**What this task involves**:
Render the lines of the data starting at the line containing "Where should I click to: Click Add" and ending at the line containing "I will 567,442." as a JSON list of strings, one string per line, omitting any blank lines.

Target position records:

· · · · ·

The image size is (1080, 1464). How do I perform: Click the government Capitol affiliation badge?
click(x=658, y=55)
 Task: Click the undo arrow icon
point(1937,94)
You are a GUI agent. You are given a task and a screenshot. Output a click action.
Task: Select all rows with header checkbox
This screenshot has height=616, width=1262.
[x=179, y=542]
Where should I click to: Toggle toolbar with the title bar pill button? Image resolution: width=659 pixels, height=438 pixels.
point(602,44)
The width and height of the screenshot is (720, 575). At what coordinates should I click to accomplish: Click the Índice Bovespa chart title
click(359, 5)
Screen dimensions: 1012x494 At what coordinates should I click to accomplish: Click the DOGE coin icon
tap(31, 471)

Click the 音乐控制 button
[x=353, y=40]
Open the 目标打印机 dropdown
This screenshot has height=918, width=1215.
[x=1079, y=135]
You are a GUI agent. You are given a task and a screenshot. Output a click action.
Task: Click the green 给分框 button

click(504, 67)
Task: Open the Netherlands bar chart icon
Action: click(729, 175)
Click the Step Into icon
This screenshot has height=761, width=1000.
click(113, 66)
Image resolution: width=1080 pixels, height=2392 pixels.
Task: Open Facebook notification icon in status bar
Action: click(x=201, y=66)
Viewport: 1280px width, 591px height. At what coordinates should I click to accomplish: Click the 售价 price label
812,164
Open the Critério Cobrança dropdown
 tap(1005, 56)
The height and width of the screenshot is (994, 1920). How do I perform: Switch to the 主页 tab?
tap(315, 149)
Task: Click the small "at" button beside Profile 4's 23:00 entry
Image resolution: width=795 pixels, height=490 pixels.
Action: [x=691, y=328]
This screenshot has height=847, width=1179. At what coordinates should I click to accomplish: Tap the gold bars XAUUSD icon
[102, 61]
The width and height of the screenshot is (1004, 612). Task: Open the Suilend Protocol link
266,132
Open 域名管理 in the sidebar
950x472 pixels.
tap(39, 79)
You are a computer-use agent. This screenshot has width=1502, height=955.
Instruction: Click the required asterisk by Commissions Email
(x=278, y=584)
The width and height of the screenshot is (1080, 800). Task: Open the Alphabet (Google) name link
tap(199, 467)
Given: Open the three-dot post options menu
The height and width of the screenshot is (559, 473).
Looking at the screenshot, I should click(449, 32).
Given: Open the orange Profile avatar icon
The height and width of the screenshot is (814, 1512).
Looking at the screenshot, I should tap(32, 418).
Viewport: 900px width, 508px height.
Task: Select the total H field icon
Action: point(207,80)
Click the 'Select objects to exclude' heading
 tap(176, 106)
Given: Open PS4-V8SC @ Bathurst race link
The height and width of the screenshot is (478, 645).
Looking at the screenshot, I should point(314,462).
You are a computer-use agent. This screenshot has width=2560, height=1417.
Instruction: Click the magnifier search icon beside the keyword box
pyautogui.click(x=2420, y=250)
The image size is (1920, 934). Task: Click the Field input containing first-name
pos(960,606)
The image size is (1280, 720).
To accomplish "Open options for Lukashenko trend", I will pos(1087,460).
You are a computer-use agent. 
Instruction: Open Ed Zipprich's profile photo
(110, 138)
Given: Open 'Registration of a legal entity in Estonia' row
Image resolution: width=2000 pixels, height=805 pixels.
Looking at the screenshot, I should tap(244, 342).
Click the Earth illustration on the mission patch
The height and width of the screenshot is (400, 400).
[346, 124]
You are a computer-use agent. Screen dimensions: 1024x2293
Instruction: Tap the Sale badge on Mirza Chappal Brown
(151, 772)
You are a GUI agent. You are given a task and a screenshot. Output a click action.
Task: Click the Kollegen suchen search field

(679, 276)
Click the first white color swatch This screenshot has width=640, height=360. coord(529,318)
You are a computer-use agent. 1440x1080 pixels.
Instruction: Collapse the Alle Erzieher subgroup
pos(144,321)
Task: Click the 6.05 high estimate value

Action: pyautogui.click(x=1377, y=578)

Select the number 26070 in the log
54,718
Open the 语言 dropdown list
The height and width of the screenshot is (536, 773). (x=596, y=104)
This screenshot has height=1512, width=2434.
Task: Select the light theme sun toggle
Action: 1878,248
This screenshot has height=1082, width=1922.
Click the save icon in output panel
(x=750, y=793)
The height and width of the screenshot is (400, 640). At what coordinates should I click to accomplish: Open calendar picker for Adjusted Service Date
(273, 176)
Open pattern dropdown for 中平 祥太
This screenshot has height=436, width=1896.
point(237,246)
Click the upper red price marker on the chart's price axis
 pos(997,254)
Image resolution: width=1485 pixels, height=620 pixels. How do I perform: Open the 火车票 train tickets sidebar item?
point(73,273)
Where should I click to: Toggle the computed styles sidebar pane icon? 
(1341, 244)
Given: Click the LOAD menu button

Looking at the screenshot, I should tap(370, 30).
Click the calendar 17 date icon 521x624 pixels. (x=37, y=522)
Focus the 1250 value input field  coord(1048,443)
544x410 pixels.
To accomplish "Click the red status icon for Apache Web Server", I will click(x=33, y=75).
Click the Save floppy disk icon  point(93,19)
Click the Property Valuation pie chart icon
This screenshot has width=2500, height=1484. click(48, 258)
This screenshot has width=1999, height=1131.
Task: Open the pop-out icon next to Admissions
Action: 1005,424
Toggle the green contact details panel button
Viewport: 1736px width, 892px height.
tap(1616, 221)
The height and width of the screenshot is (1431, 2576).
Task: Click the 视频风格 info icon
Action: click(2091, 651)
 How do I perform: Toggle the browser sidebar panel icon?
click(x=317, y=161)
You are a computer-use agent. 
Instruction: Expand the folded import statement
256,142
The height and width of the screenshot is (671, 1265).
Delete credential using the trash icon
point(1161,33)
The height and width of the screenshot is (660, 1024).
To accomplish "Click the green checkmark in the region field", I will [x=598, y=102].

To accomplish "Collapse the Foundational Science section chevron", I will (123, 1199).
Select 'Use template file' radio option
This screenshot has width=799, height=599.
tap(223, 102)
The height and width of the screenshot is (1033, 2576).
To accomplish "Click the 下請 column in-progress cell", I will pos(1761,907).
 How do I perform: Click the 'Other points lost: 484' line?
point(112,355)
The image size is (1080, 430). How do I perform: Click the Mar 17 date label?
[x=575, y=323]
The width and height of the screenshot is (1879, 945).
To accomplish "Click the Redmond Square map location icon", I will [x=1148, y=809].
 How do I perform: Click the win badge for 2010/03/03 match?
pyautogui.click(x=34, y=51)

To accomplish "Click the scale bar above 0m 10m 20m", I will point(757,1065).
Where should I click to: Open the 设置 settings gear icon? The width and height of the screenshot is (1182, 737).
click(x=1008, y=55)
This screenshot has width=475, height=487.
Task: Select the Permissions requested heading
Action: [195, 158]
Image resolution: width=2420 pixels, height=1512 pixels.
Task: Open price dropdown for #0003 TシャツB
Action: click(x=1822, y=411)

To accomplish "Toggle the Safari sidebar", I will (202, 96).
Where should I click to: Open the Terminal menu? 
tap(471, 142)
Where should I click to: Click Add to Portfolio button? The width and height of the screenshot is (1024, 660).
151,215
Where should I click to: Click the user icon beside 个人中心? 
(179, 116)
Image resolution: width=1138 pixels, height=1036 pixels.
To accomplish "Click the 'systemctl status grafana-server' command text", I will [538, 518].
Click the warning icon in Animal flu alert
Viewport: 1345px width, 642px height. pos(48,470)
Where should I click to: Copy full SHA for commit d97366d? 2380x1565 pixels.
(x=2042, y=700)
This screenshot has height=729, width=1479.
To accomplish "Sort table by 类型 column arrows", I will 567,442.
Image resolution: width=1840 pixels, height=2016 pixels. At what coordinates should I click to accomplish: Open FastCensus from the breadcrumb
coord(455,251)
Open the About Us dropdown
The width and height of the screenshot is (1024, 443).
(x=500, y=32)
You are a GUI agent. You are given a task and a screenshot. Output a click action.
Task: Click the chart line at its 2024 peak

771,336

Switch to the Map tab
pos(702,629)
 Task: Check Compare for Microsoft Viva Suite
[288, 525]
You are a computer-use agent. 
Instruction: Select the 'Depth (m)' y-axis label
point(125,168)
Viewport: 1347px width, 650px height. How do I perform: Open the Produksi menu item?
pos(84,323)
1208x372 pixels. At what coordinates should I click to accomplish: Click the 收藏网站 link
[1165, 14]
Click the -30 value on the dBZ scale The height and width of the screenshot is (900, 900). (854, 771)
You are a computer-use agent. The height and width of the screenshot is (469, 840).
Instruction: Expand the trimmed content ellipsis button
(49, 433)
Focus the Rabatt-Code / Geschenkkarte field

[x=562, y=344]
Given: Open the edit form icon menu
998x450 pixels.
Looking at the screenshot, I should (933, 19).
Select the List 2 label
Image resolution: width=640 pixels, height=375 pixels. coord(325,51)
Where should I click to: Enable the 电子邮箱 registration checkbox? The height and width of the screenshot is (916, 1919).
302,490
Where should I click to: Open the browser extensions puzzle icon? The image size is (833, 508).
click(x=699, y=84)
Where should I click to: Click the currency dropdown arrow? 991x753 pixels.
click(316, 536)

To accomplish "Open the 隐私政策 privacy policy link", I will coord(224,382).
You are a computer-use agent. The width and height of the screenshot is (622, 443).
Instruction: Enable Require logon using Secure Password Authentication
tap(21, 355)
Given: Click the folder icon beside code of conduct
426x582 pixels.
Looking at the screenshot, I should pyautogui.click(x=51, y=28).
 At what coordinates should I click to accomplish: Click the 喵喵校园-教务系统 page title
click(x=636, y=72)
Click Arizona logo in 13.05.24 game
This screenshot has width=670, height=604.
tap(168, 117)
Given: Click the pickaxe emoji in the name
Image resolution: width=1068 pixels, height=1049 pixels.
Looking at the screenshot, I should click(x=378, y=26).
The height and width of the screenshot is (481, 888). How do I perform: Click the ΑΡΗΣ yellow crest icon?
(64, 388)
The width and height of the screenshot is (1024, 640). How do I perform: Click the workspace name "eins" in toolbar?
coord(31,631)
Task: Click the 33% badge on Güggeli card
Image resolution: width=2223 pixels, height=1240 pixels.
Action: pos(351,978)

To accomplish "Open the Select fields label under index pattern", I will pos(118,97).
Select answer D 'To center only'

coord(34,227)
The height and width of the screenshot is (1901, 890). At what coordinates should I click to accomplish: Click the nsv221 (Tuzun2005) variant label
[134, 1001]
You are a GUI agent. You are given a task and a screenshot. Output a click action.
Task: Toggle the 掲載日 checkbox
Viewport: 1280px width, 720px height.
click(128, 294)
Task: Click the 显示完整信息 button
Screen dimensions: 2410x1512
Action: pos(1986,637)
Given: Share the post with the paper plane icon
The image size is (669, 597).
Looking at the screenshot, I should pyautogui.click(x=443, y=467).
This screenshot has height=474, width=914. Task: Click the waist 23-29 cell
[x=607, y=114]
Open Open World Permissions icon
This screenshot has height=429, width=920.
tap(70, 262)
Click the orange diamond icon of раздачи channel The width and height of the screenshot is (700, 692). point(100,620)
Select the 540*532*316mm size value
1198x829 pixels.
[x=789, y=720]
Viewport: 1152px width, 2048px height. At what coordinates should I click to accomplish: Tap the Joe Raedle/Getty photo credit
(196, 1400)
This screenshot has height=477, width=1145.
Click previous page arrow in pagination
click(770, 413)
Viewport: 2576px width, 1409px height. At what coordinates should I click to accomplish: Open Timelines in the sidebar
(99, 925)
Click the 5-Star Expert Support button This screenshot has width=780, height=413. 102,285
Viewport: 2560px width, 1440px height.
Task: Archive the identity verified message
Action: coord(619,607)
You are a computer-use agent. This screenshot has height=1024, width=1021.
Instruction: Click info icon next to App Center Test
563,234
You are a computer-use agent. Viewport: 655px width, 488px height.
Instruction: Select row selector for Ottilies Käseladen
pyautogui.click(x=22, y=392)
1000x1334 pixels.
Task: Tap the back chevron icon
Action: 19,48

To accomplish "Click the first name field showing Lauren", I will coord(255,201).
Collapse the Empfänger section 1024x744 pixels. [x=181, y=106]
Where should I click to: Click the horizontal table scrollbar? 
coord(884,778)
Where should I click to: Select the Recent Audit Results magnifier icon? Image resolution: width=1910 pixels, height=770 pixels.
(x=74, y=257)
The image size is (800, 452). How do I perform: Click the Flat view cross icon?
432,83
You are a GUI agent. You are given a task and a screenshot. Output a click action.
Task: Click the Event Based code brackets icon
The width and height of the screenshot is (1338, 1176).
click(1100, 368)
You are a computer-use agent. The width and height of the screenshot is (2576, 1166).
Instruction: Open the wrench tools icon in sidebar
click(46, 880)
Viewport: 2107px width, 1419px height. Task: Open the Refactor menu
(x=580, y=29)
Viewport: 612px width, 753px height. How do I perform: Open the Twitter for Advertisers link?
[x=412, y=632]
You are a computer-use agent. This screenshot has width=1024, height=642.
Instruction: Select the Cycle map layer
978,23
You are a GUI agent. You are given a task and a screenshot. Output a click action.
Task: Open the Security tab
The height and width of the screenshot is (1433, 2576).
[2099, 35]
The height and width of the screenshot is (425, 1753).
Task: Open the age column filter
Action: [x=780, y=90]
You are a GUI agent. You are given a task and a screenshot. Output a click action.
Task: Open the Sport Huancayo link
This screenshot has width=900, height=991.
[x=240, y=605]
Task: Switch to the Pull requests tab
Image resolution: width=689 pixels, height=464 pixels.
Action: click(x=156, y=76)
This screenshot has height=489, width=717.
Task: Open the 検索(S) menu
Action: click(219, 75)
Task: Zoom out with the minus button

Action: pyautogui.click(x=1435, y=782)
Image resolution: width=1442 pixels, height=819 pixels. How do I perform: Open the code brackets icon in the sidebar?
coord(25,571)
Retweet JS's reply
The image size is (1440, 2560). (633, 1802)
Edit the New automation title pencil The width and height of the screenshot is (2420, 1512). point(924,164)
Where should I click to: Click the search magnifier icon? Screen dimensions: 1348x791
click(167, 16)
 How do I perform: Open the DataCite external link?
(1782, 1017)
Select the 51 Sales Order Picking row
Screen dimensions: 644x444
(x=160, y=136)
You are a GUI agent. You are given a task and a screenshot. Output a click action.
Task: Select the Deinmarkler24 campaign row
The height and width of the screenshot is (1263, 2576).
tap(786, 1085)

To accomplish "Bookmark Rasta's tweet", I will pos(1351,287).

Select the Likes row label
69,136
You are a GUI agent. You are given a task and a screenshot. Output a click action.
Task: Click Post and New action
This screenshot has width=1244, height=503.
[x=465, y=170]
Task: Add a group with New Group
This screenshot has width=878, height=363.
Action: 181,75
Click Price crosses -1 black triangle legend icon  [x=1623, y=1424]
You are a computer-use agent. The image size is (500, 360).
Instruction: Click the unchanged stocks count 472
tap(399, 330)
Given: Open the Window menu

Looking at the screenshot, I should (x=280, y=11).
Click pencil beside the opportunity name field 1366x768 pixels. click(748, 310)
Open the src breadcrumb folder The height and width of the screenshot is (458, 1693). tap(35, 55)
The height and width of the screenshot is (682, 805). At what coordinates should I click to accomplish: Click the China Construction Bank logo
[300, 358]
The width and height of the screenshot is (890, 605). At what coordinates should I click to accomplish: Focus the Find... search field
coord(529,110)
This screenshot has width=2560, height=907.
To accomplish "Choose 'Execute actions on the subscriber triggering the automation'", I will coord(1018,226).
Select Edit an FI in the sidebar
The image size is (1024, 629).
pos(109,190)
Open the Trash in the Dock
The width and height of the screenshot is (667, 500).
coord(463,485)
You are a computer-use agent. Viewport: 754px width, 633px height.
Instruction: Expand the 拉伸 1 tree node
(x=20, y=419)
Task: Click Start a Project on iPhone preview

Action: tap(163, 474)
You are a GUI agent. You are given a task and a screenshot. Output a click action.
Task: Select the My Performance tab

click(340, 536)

· · · · ·

**Result**:
[
  "Where should I click to: Click Add to Portfolio button? The width and height of the screenshot is (1024, 660).",
  "151,215",
  "Where should I click to: Click the user icon beside 个人中心? ",
  "(179, 116)",
  "Image resolution: width=1138 pixels, height=1036 pixels.",
  "To accomplish \"Click the 'systemctl status grafana-server' command text\", I will [538, 518].",
  "Click the warning icon in Animal flu alert",
  "Viewport: 1345px width, 642px height. pos(48,470)",
  "Where should I click to: Copy full SHA for commit d97366d? 2380x1565 pixels.",
  "(x=2042, y=700)",
  "This screenshot has height=729, width=1479.",
  "To accomplish \"Sort table by 类型 column arrows\", I will 567,442."
]